**Extract to read**
# Desktop Window Manager (Win10) vs KDE/GNOME



## JazzSinatra (Apr 11, 2018)

Has anyone done performance comparison between Windows' window manager (Desktop Window Manager) and KDE and/or GNOME? With performance, I mean resource usage (RAM, CPU etc.). I would like to know how well Microsoft can compete with the open source community on this area.


----------



## Cthulhux (Apr 11, 2018)

Windows 10 feels faster than KDE, although they made a step back from the insanely quick Windows 8.


----------



## SirDice (Apr 11, 2018)

Cthulhux said:


> Windows 10 feels faster than KDE


It's probably highly depended on the graphics card driver. If you run KDE through software-rendering (no 2D/3D acceleration) _everything_ will appear to be faster.


----------



## ShelLuser (Apr 11, 2018)

I don't think you can really compare these two. Not in a fair manner anyway because there are so many other things going on 'under the hood'. A regular FreeBSD box for example has several processes running in the background, DBus and Hald being the most obvious, but the same can be said about Windows. It wouldn't even surprise me if Windows had more and more intense processes running than FreeBSD.

For what's it worth I'm under the impression that KDE4 and Windows 7 are pretty much on-par where responsiveness is concerned. But the fun fact is that I'm also comparing apples and oranges. My Windows 7 is a 32bit machine whereas my FreeBSD box is a 64bit server which also happens to run KDE from time to time (I'm usually not logged in).

**Recorded information**
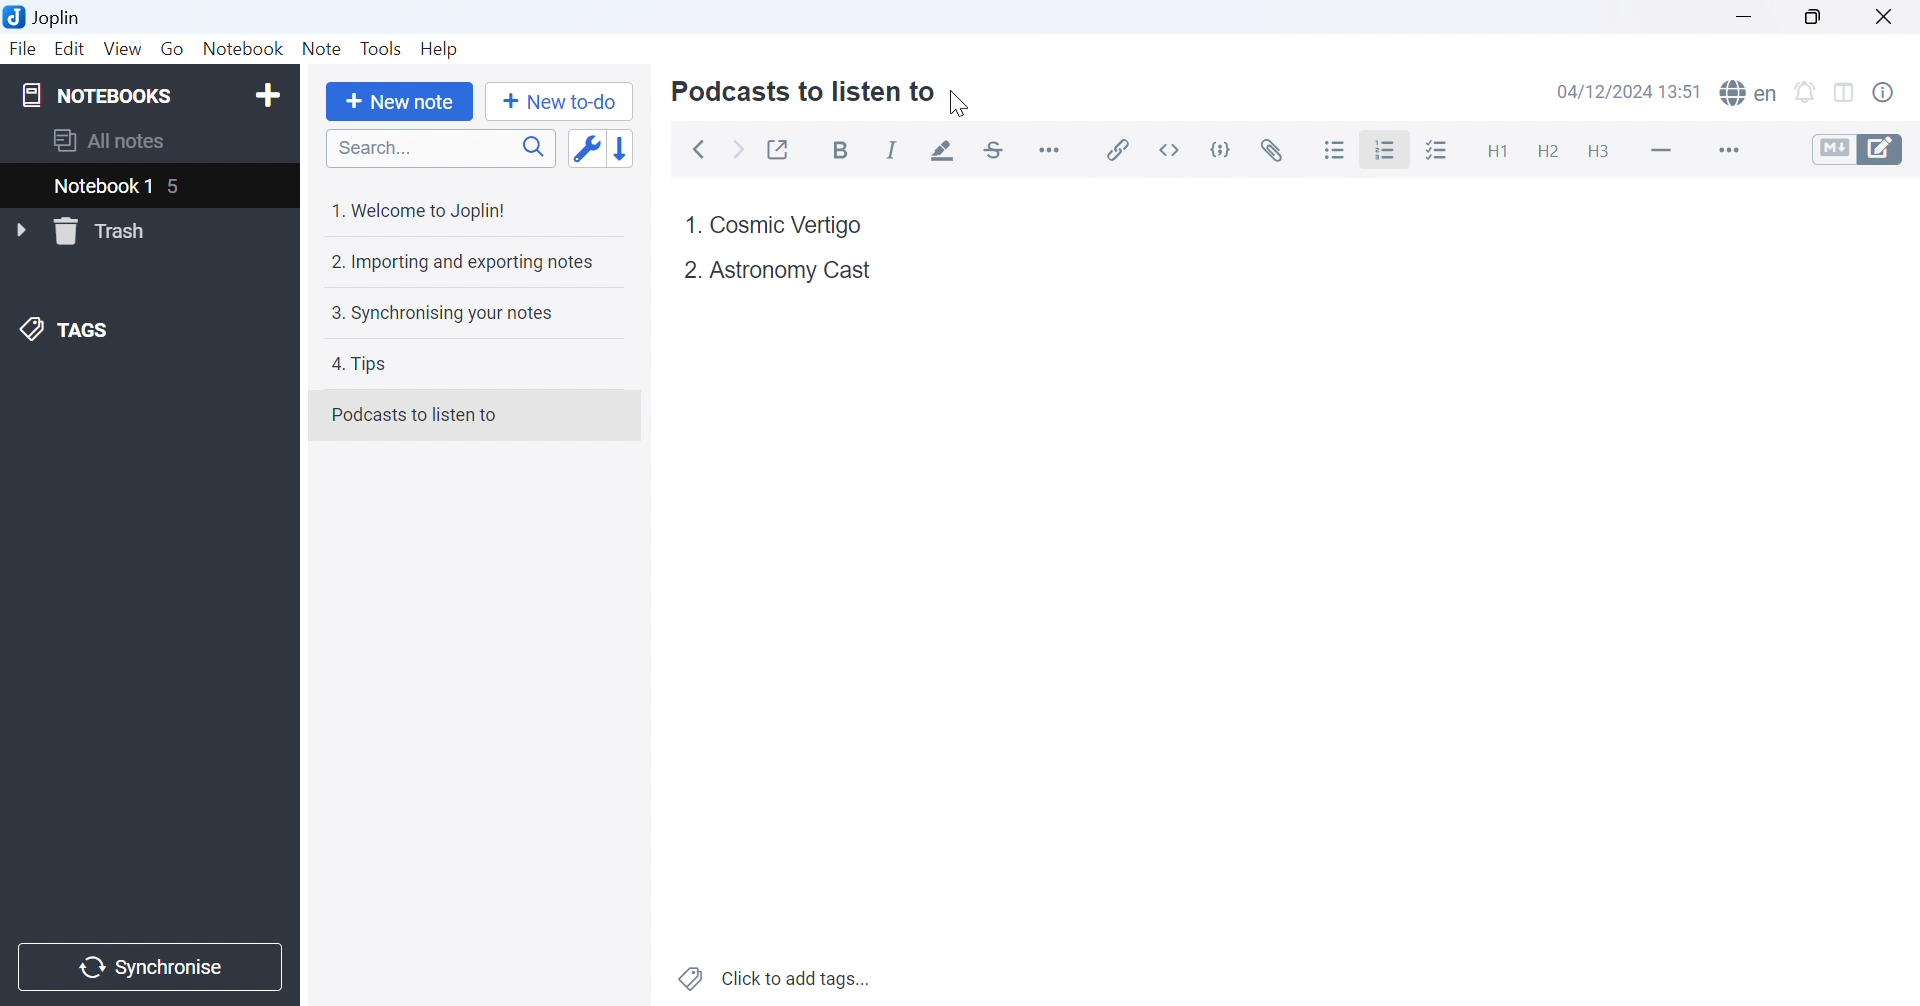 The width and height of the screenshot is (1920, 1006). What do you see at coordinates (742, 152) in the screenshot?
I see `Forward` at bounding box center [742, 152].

**Short exercise**
Extract the passage of the forum thread on desktop performance from "It's probably highly" to "to be faster.".

**Exercise result**
It's probably highly depended on the graphics card driver. If you run KDE through software-rendering (no 2D/3D acceleration) _everything_ will appear to be faster.